*PROBLEM STATEMENT:* Reproduce every one of the following entries line by line, without altering a single character.

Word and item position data
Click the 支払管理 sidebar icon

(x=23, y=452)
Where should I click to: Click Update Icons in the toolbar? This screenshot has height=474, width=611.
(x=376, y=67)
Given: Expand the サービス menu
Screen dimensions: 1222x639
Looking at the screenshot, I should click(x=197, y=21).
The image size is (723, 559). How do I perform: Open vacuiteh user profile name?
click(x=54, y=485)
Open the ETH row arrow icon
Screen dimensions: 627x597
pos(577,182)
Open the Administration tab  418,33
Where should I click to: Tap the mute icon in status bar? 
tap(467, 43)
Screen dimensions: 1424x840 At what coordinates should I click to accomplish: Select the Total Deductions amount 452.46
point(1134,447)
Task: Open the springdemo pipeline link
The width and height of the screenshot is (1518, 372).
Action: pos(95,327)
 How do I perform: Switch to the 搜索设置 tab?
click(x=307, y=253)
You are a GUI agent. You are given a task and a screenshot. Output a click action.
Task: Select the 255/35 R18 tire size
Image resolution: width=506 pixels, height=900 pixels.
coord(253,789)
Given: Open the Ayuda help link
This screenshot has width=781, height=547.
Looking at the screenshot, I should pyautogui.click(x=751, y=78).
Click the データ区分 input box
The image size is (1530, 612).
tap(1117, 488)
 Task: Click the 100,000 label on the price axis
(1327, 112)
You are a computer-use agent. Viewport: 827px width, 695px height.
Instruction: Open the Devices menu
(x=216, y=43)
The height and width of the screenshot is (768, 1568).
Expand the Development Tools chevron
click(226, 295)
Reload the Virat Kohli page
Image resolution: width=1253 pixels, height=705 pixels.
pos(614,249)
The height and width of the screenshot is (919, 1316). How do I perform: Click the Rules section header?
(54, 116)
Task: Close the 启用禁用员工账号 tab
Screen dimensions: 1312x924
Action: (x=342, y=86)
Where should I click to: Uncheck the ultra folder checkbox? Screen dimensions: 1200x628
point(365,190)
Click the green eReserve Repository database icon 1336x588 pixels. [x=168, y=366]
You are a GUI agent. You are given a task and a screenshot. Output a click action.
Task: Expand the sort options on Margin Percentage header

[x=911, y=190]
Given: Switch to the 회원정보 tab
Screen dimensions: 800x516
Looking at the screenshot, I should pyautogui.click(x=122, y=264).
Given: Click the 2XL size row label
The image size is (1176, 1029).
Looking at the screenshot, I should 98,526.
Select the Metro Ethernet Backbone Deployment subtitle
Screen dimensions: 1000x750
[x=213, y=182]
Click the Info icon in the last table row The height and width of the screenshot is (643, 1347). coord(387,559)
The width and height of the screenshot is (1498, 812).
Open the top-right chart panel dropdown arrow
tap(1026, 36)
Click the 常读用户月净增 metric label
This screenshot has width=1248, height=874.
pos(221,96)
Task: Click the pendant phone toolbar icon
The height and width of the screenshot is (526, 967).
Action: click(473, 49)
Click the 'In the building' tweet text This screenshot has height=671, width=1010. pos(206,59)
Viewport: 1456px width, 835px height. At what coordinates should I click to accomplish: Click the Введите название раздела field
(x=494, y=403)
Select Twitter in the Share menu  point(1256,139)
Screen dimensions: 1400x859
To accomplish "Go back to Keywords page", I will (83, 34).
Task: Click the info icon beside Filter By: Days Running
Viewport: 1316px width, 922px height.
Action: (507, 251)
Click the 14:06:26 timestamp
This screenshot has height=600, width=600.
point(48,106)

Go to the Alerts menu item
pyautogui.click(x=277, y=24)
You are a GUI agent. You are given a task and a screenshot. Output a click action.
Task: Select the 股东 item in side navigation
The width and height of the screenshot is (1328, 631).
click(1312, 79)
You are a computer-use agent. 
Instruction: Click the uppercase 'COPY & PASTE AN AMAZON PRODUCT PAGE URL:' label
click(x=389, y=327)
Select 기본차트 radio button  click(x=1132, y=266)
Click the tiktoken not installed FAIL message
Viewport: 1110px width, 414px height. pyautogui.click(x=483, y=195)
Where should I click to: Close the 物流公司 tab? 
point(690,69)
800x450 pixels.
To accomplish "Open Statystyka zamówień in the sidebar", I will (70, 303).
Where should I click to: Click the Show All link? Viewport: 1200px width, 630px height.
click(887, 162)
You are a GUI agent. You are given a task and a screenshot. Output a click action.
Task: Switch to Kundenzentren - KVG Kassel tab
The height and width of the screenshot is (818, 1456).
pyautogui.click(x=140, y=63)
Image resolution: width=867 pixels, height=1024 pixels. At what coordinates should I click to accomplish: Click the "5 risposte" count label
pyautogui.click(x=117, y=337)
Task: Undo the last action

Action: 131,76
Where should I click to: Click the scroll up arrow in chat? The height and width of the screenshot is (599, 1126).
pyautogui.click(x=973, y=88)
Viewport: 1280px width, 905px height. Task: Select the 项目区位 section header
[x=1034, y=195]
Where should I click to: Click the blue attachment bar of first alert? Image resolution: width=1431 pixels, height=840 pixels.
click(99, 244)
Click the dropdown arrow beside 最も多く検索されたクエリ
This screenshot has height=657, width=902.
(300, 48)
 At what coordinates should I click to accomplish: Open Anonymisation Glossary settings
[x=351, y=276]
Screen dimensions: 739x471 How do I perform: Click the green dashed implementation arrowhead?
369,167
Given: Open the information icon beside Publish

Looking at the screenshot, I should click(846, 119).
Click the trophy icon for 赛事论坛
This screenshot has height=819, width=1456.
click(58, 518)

*RESULT OF THIS TASK:*
Click the 支払管理 sidebar icon

(x=23, y=452)
Where should I click to: Click Update Icons in the toolbar? This screenshot has height=474, width=611.
(x=376, y=67)
Given: Expand the サービス menu
Screen dimensions: 1222x639
Looking at the screenshot, I should click(x=197, y=21).
The image size is (723, 559). How do I perform: Open vacuiteh user profile name?
click(x=54, y=485)
Open the ETH row arrow icon
Screen dimensions: 627x597
pos(577,182)
Open the Administration tab  418,33
Where should I click to: Tap the mute icon in status bar? 
tap(467, 43)
Screen dimensions: 1424x840 At what coordinates should I click to accomplish: Select the Total Deductions amount 452.46
point(1134,447)
Task: Open the springdemo pipeline link
The width and height of the screenshot is (1518, 372).
Action: pos(95,327)
 How do I perform: Switch to the 搜索设置 tab?
click(x=307, y=253)
You are a GUI agent. You are given a task and a screenshot. Output a click action.
Task: Select the 255/35 R18 tire size
Image resolution: width=506 pixels, height=900 pixels.
coord(253,789)
Given: Open the Ayuda help link
This screenshot has width=781, height=547.
Looking at the screenshot, I should pyautogui.click(x=751, y=78).
Click the データ区分 input box
The image size is (1530, 612).
tap(1117, 488)
 Task: Click the 100,000 label on the price axis
(1327, 112)
You are a computer-use agent. Viewport: 827px width, 695px height.
Instruction: Open the Devices menu
(x=216, y=43)
The height and width of the screenshot is (768, 1568).
Expand the Development Tools chevron
click(226, 295)
Reload the Virat Kohli page
Image resolution: width=1253 pixels, height=705 pixels.
pos(614,249)
The height and width of the screenshot is (919, 1316). How do I perform: Click the Rules section header?
(54, 116)
Task: Close the 启用禁用员工账号 tab
Screen dimensions: 1312x924
Action: (x=342, y=86)
Where should I click to: Uncheck the ultra folder checkbox? Screen dimensions: 1200x628
point(365,190)
Click the green eReserve Repository database icon 1336x588 pixels. [x=168, y=366]
You are a GUI agent. You are given a task and a screenshot. Output a click action.
Task: Expand the sort options on Margin Percentage header

[x=911, y=190]
Given: Switch to the 회원정보 tab
Screen dimensions: 800x516
Looking at the screenshot, I should pyautogui.click(x=122, y=264).
Given: Click the 2XL size row label
The image size is (1176, 1029).
Looking at the screenshot, I should 98,526.
Select the Metro Ethernet Backbone Deployment subtitle
Screen dimensions: 1000x750
[x=213, y=182]
Click the Info icon in the last table row The height and width of the screenshot is (643, 1347). coord(387,559)
The width and height of the screenshot is (1498, 812).
Open the top-right chart panel dropdown arrow
tap(1026, 36)
Click the 常读用户月净增 metric label
This screenshot has width=1248, height=874.
pos(221,96)
Task: Click the pendant phone toolbar icon
The height and width of the screenshot is (526, 967).
Action: click(473, 49)
Click the 'In the building' tweet text This screenshot has height=671, width=1010. pos(206,59)
Viewport: 1456px width, 835px height. At what coordinates should I click to accomplish: Click the Введите название раздела field
(x=494, y=403)
Select Twitter in the Share menu  point(1256,139)
Screen dimensions: 1400x859
To accomplish "Go back to Keywords page", I will (83, 34).
Task: Click the info icon beside Filter By: Days Running
Viewport: 1316px width, 922px height.
Action: (507, 251)
Click the 14:06:26 timestamp
This screenshot has height=600, width=600.
point(48,106)

Go to the Alerts menu item
pyautogui.click(x=277, y=24)
You are a GUI agent. You are given a task and a screenshot. Output a click action.
Task: Select the 股东 item in side navigation
The width and height of the screenshot is (1328, 631).
click(1312, 79)
You are a computer-use agent. 
Instruction: Click the uppercase 'COPY & PASTE AN AMAZON PRODUCT PAGE URL:' label
click(x=389, y=327)
Select 기본차트 radio button  click(x=1132, y=266)
Click the tiktoken not installed FAIL message
Viewport: 1110px width, 414px height. pyautogui.click(x=483, y=195)
Where should I click to: Close the 物流公司 tab? 
point(690,69)
800x450 pixels.
To accomplish "Open Statystyka zamówień in the sidebar", I will (70, 303).
Where should I click to: Click the Show All link? Viewport: 1200px width, 630px height.
click(887, 162)
You are a GUI agent. You are given a task and a screenshot. Output a click action.
Task: Switch to Kundenzentren - KVG Kassel tab
The height and width of the screenshot is (818, 1456).
pyautogui.click(x=140, y=63)
Image resolution: width=867 pixels, height=1024 pixels. At what coordinates should I click to accomplish: Click the "5 risposte" count label
pyautogui.click(x=117, y=337)
Task: Undo the last action

Action: 131,76
Where should I click to: Click the scroll up arrow in chat? The height and width of the screenshot is (599, 1126).
pyautogui.click(x=973, y=88)
Viewport: 1280px width, 905px height. Task: Select the 项目区位 section header
[x=1034, y=195]
Where should I click to: Click the blue attachment bar of first alert? Image resolution: width=1431 pixels, height=840 pixels.
click(99, 244)
Click the dropdown arrow beside 最も多く検索されたクエリ
This screenshot has height=657, width=902.
(300, 48)
 At what coordinates should I click to accomplish: Open Anonymisation Glossary settings
[x=351, y=276]
Screen dimensions: 739x471 How do I perform: Click the green dashed implementation arrowhead?
369,167
Given: Open the information icon beside Publish

Looking at the screenshot, I should click(846, 119).
Click the trophy icon for 赛事论坛
This screenshot has height=819, width=1456.
click(58, 518)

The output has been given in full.